Reg Farnell

Personal information
- Full name: Reginald Cox Farnell
- Born: 26 March 1891 Randwick, New South Wales
- Died: 11 July 1972 (aged 81) Tweed Heads, New South Wales

Playing information
- Position: Prop, Second-row, Hooker, Centre
Club
| Years | Team | Pld | T | G | FG | P |
| 1915–18 | North Sydney | 41 | 3 | 7 | 0 | 23 |
| 1919 | Eastern Suburbs | 13 | 2 | 0 | 0 | 6 |
| 1922–23 | North Sydney | 22 | 2 | 0 | 0 | 6 |
|  | Total | 76 | 7 | 7 | 0 | 35 |
Representative
| Years | Team | Pld | T | G | FG | P |
| 1919 | New South Wales | 1 | 0 | 0 | 0 | 0 |
- Source: As of 13 February 2019

= Reg Farnell =

Australian rugby league footballer

Reginald Cox Farnell (1891–1972) was an Australian rugby league footballer who played in the 1910s and 1920s.

==Playing career==
Farnell was a premiership winning rugby league player for North Sydney. Farnell played six seasons with North Sydney between 1915-1918 and 1922-1923.
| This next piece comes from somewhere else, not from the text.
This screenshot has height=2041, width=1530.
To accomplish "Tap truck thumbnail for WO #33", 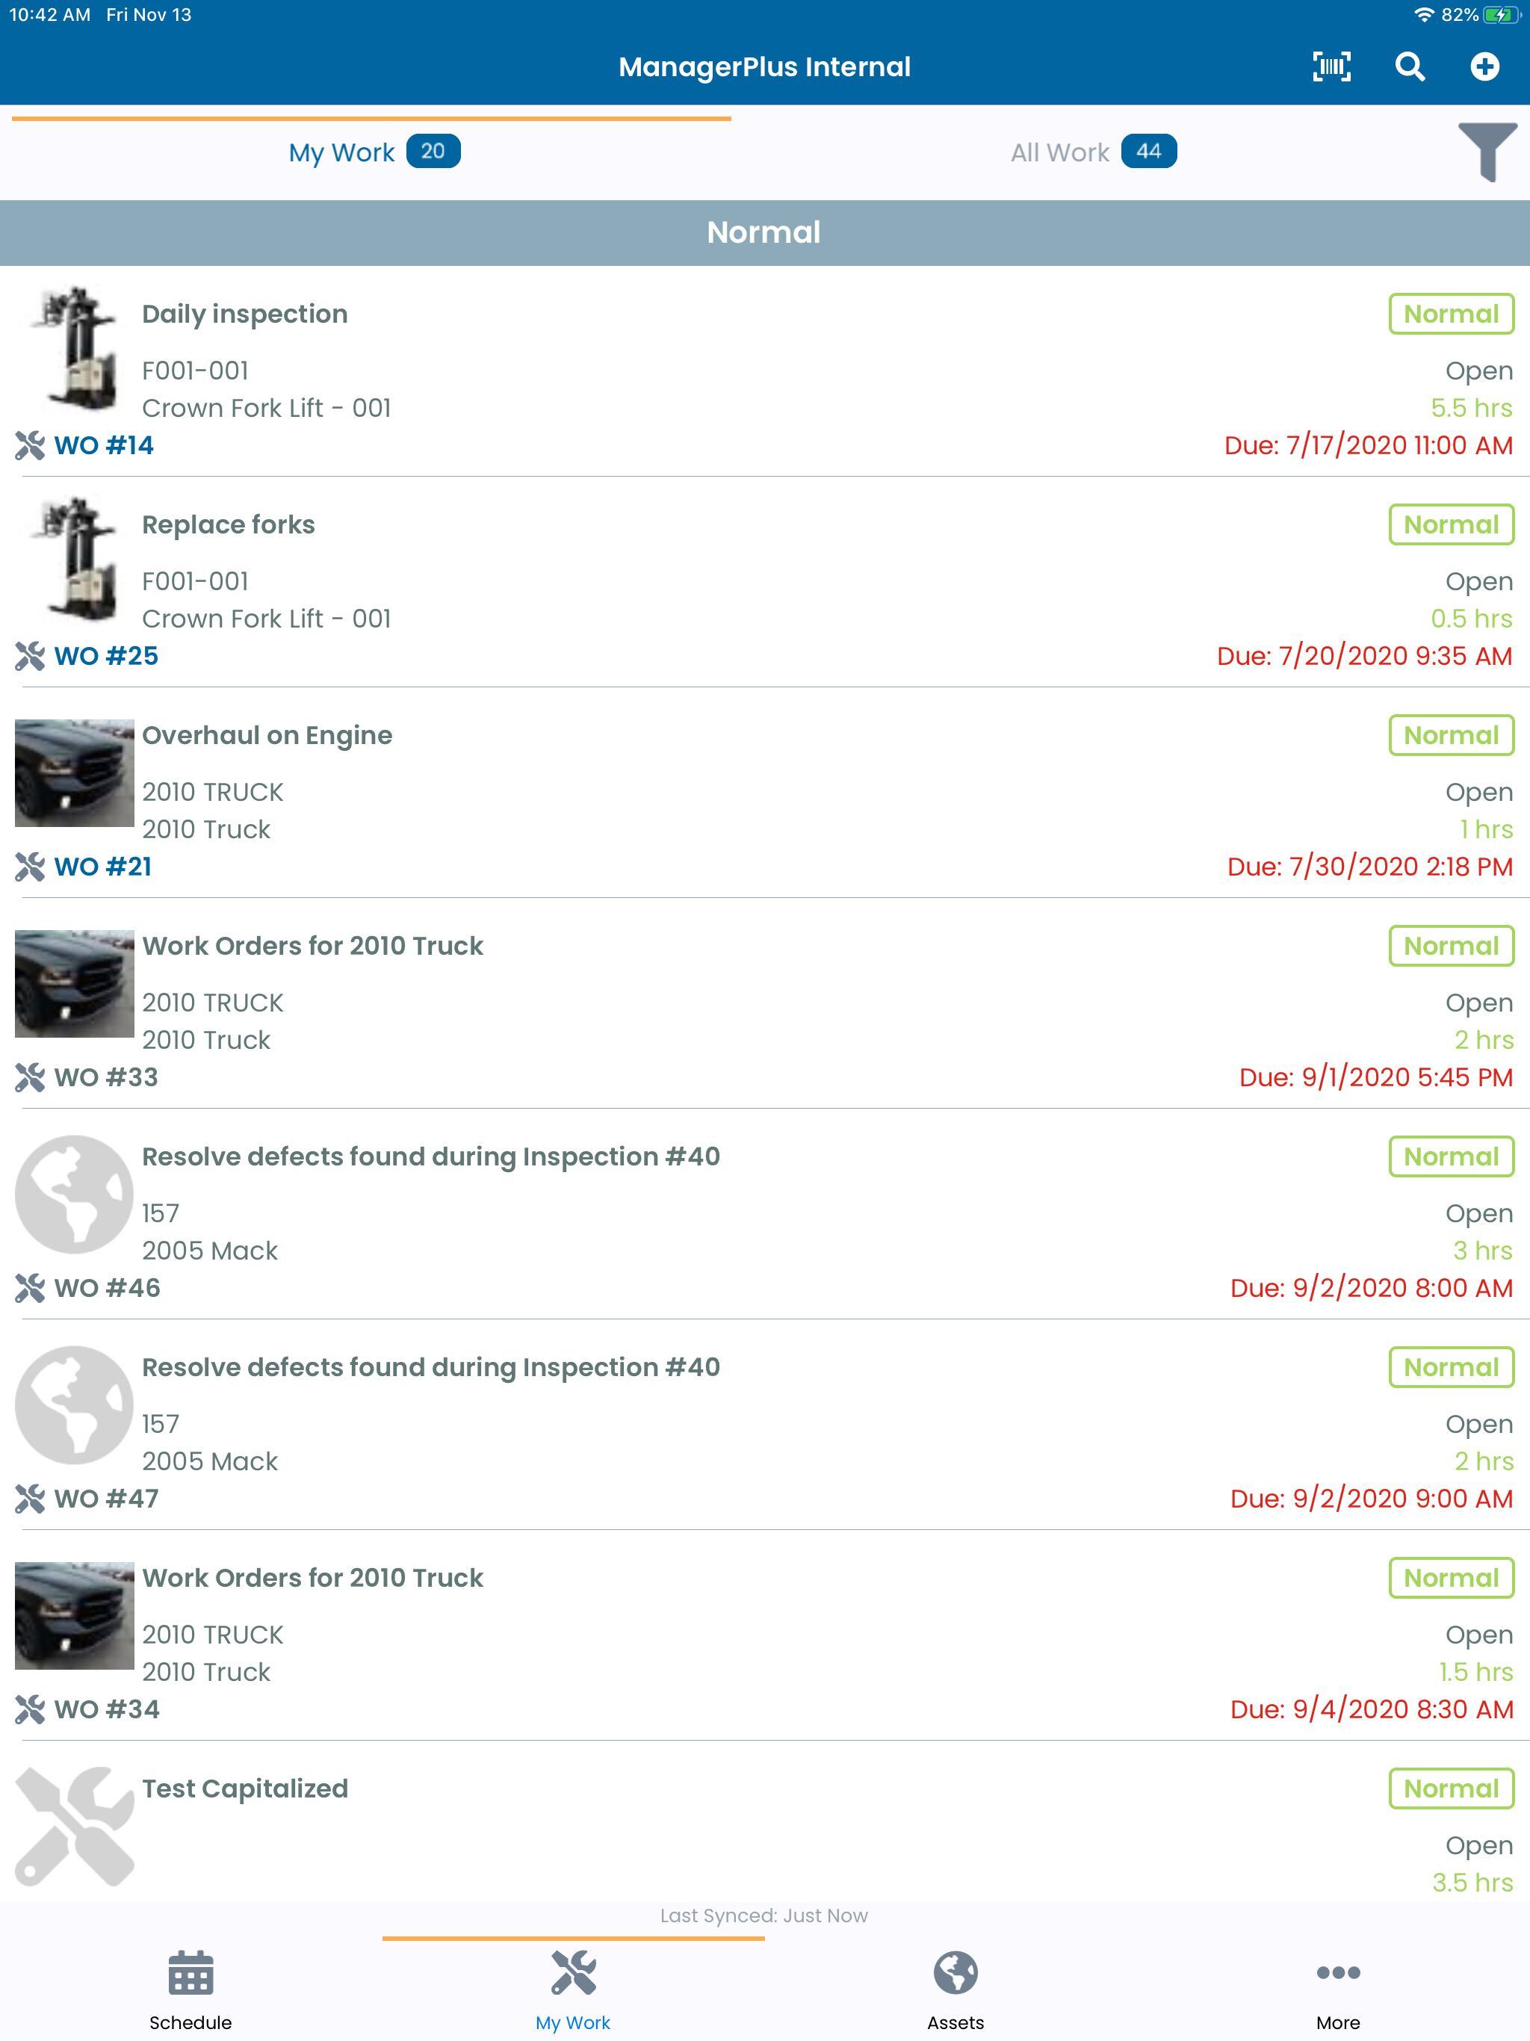I will click(x=75, y=984).
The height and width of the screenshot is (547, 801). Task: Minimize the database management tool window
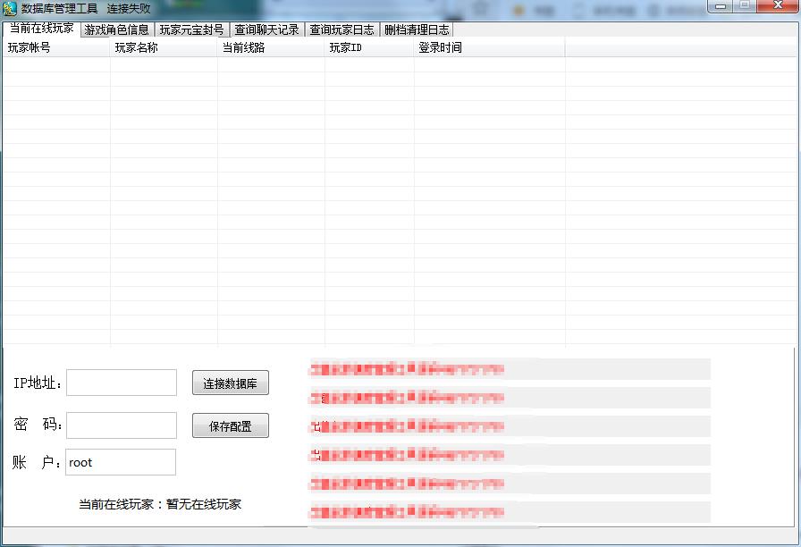pos(721,5)
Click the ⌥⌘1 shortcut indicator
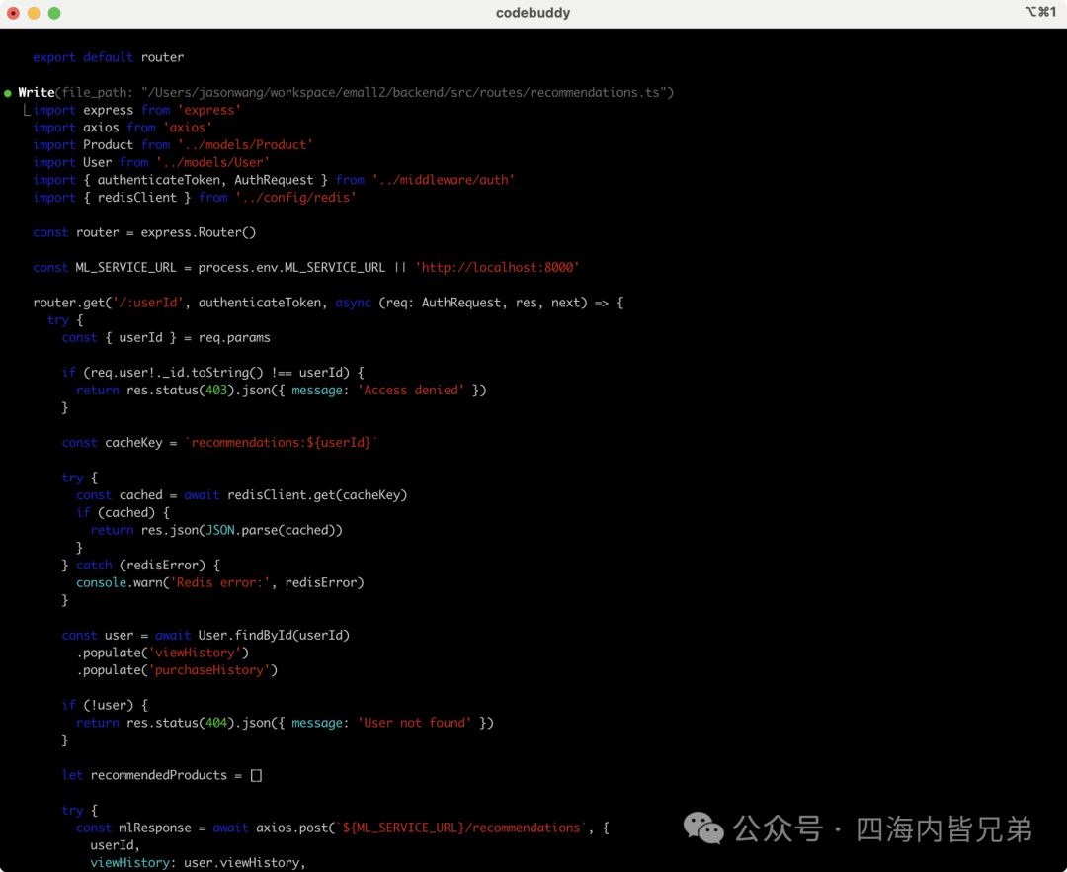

He also played one season for Eastern Suburbs in 1919. Farnell played prop forward in the victorious North Sydney team that won the 1922 Grand Final, and also made one appearance for New South Wales in 1919.

Farrell died at Tweed Heads, New South Wales on 11 July 1972, aged 81.